_Data for this task_
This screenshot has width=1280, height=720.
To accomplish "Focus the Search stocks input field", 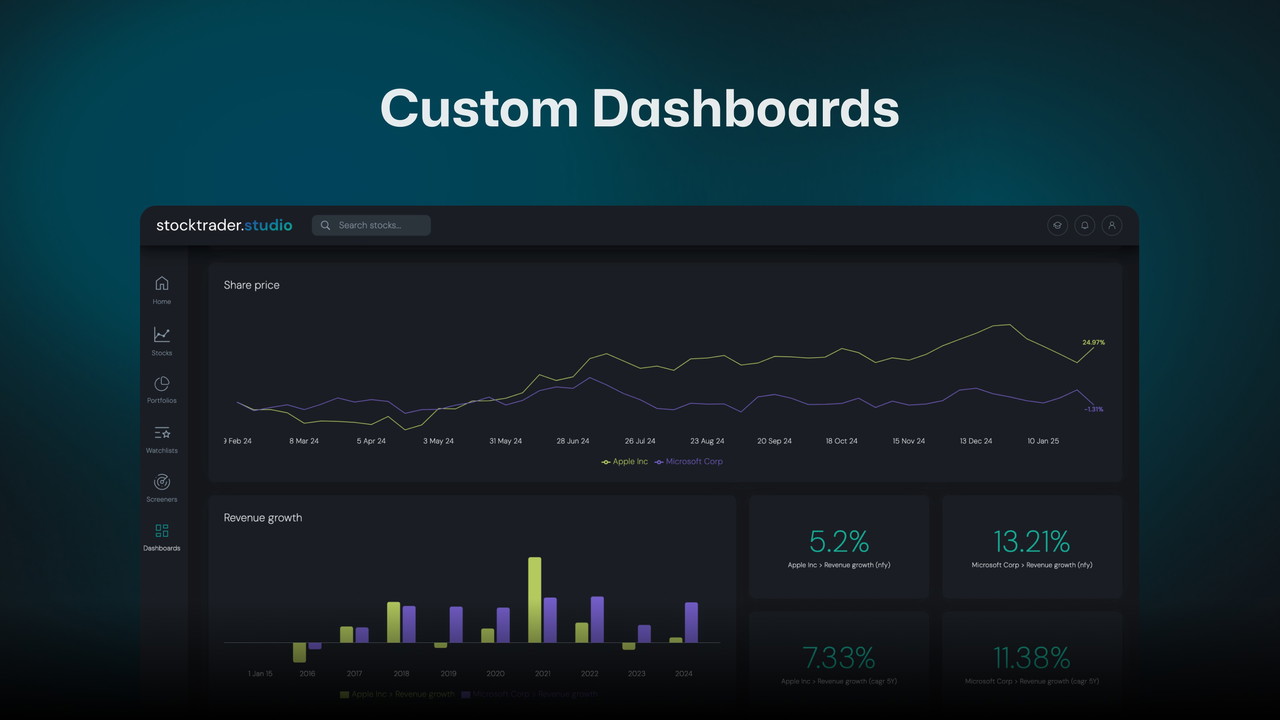I will 380,226.
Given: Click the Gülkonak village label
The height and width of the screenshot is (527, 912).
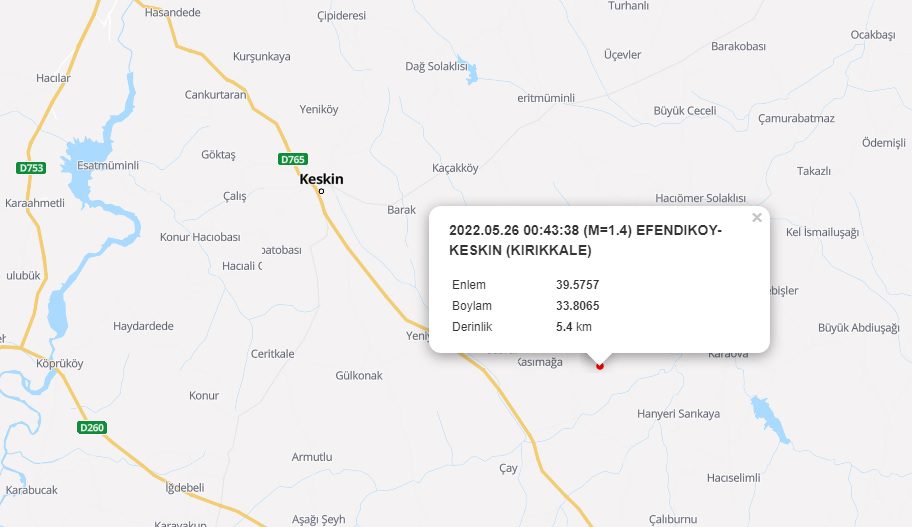Looking at the screenshot, I should click(x=359, y=376).
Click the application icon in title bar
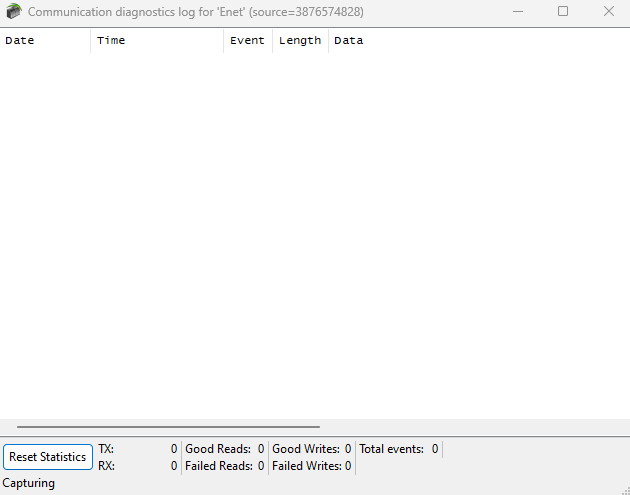 coord(13,12)
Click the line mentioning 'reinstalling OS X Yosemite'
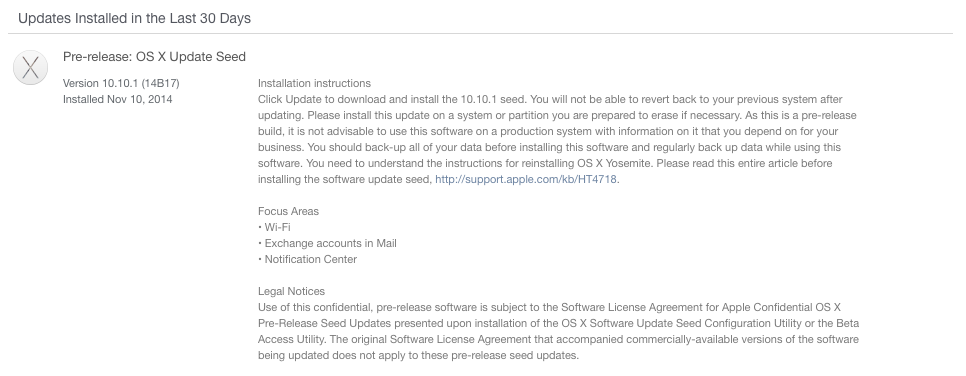The width and height of the screenshot is (966, 376). coord(545,163)
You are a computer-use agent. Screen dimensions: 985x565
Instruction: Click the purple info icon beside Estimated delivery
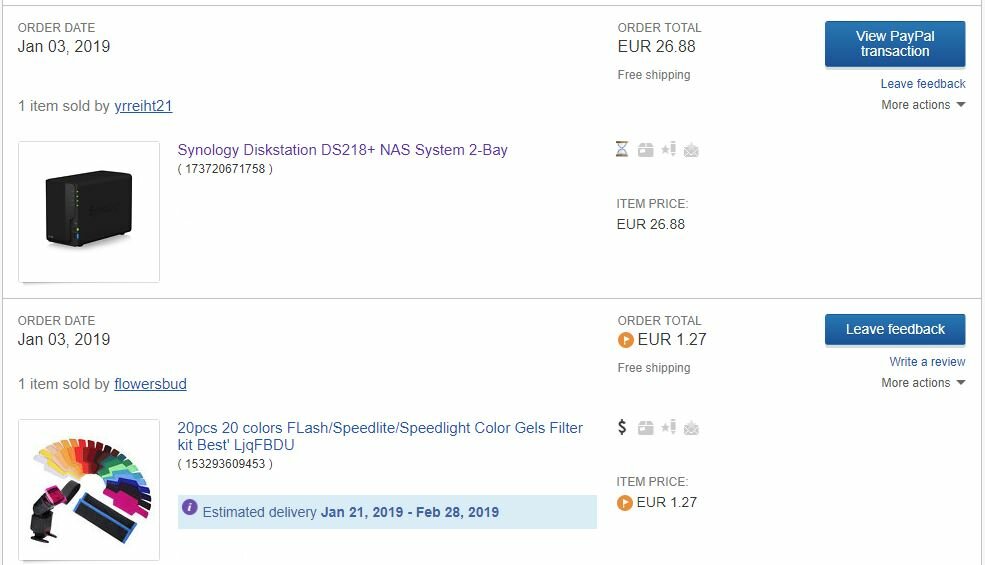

_Task directions_
Your task is to restate word for word the lines from the line holding "Click the line" through the final line of the listing, both included, but none of the pictures.

_Expected answer_
Click the line mentioning 'reinstalling OS X Yosemite'
The width and height of the screenshot is (966, 376). coord(545,163)
You are a computer-use agent. Screen dimensions: 985x565
Instruction: Click the purple info icon beside Estimated delivery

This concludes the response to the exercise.